_ENTRIES SHOWN_
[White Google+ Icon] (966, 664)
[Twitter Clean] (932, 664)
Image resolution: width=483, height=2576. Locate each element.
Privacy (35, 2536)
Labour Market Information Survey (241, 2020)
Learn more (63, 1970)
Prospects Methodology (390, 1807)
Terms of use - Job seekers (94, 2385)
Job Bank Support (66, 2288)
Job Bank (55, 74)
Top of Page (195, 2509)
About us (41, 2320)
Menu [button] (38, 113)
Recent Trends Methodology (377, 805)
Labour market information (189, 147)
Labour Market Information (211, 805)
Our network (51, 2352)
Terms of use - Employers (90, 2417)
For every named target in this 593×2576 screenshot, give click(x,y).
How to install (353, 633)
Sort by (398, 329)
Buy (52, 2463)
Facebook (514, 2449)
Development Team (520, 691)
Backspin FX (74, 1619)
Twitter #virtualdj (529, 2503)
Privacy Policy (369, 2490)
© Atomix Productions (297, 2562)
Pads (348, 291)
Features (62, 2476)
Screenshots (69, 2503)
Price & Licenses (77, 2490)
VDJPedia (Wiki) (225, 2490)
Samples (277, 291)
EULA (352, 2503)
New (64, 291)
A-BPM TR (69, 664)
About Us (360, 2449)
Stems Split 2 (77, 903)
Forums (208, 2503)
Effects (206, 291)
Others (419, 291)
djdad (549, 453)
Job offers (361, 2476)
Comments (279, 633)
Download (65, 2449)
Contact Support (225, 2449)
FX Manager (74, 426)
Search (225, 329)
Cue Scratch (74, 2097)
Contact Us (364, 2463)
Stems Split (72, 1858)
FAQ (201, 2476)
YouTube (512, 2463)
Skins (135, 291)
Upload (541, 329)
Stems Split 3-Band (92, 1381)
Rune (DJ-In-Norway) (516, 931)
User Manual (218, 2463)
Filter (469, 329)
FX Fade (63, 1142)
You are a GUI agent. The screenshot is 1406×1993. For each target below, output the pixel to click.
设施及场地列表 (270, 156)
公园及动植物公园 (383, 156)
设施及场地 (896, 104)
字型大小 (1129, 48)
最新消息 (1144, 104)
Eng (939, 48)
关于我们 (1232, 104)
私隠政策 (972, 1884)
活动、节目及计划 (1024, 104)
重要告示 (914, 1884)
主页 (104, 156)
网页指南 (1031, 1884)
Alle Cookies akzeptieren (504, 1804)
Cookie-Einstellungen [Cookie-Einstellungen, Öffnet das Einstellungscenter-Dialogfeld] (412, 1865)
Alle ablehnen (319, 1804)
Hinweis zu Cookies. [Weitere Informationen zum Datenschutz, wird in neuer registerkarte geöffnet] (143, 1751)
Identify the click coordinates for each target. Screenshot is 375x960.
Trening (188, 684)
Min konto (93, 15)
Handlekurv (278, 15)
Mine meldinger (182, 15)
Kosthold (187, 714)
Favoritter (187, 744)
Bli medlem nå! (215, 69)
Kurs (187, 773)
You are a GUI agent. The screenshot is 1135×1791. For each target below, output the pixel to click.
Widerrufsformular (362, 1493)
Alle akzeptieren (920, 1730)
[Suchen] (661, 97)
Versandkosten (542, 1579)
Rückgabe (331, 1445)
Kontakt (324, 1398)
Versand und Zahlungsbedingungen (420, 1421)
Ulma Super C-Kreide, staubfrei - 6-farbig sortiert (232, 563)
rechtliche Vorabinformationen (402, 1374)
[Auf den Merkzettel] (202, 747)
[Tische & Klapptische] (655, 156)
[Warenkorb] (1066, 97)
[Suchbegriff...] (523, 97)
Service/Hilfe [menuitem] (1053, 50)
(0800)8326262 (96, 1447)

_DIRECTIONS_
Write out all the entries above again, replacing "Stems Split" with "Stem Separation" and leaving everything else unchanged.

_SOLUTION FOR THIS TASK_
[White Google+ Icon] (966, 664)
[Twitter Clean] (932, 664)
Image resolution: width=483, height=2576. Locate each element.
Privacy (35, 2536)
Labour Market Information Survey (241, 2020)
Learn more (63, 1970)
Prospects Methodology (390, 1807)
Terms of use - Job seekers (94, 2385)
Job Bank Support (66, 2288)
Job Bank (55, 74)
Top of Page (195, 2509)
About us (41, 2320)
Menu [button] (38, 113)
Recent Trends Methodology (377, 805)
Labour market information (189, 147)
Labour Market Information (211, 805)
Our network (51, 2352)
Terms of use - Employers (90, 2417)
For every named target in this 593×2576 screenshot, give click(x,y).
How to install (353, 633)
Sort by (398, 329)
Buy (52, 2463)
Facebook (514, 2449)
Development Team (520, 691)
Backspin FX (74, 1619)
Twitter #virtualdj (529, 2503)
Privacy Policy (369, 2490)
© Atomix Productions (297, 2562)
Pads (348, 291)
Features (62, 2476)
Screenshots (69, 2503)
Price & Licenses (77, 2490)
VDJPedia (Wiki) (225, 2490)
Samples (277, 291)
EULA (352, 2503)
New (64, 291)
A-BPM TR (69, 664)
About Us (360, 2449)
Stem Separation 2 (77, 903)
Forums (208, 2503)
Effects (206, 291)
Others (419, 291)
djdad (549, 453)
Job offers (361, 2476)
Comments (279, 633)
Download (65, 2449)
Contact Support (225, 2449)
FX Manager (74, 426)
Search (225, 329)
Cue Scratch (74, 2097)
Contact Us (364, 2463)
Stem Separation (72, 1858)
FAQ (201, 2476)
YouTube (512, 2463)
Skins (135, 291)
Upload (541, 329)
Stem Separation 3-Band (92, 1381)
Rune (DJ-In-Norway) (516, 931)
User Manual (218, 2463)
Filter (469, 329)
FX Fade (63, 1142)
You are a GUI agent. The screenshot is 1406×1993. For each target below, output the pixel to click.
设施及场地列表 (270, 156)
公园及动植物公园 (383, 156)
设施及场地 (896, 104)
字型大小 (1129, 48)
最新消息 (1144, 104)
Eng (939, 48)
关于我们 (1232, 104)
私隠政策 (972, 1884)
活动、节目及计划 (1024, 104)
重要告示 (914, 1884)
主页 (104, 156)
网页指南 (1031, 1884)
Alle Cookies akzeptieren (504, 1804)
Cookie-Einstellungen [Cookie-Einstellungen, Öffnet das Einstellungscenter-Dialogfeld] (412, 1865)
Alle ablehnen (319, 1804)
Hinweis zu Cookies. [Weitere Informationen zum Datenschutz, wird in neuer registerkarte geöffnet] (143, 1751)
Identify the click coordinates for each target. Screenshot is 375x960.
Trening (188, 684)
Min konto (93, 15)
Handlekurv (278, 15)
Mine meldinger (182, 15)
Kosthold (187, 714)
Favoritter (187, 744)
Bli medlem nå! (215, 69)
Kurs (187, 773)
You are a GUI agent. The screenshot is 1135×1791. For each target below, output the pixel to click.
Widerrufsformular (362, 1493)
Alle akzeptieren (920, 1730)
[Suchen] (661, 97)
Versandkosten (542, 1579)
Rückgabe (331, 1445)
Kontakt (324, 1398)
Versand und Zahlungsbedingungen (420, 1421)
Ulma Super C-Kreide, staubfrei - 6-farbig sortiert (232, 563)
rechtliche Vorabinformationen (402, 1374)
[Auf den Merkzettel] (202, 747)
[Tische & Klapptische] (655, 156)
[Warenkorb] (1066, 97)
[Suchbegriff...] (523, 97)
Service/Hilfe [menuitem] (1053, 50)
(0800)8326262 (96, 1447)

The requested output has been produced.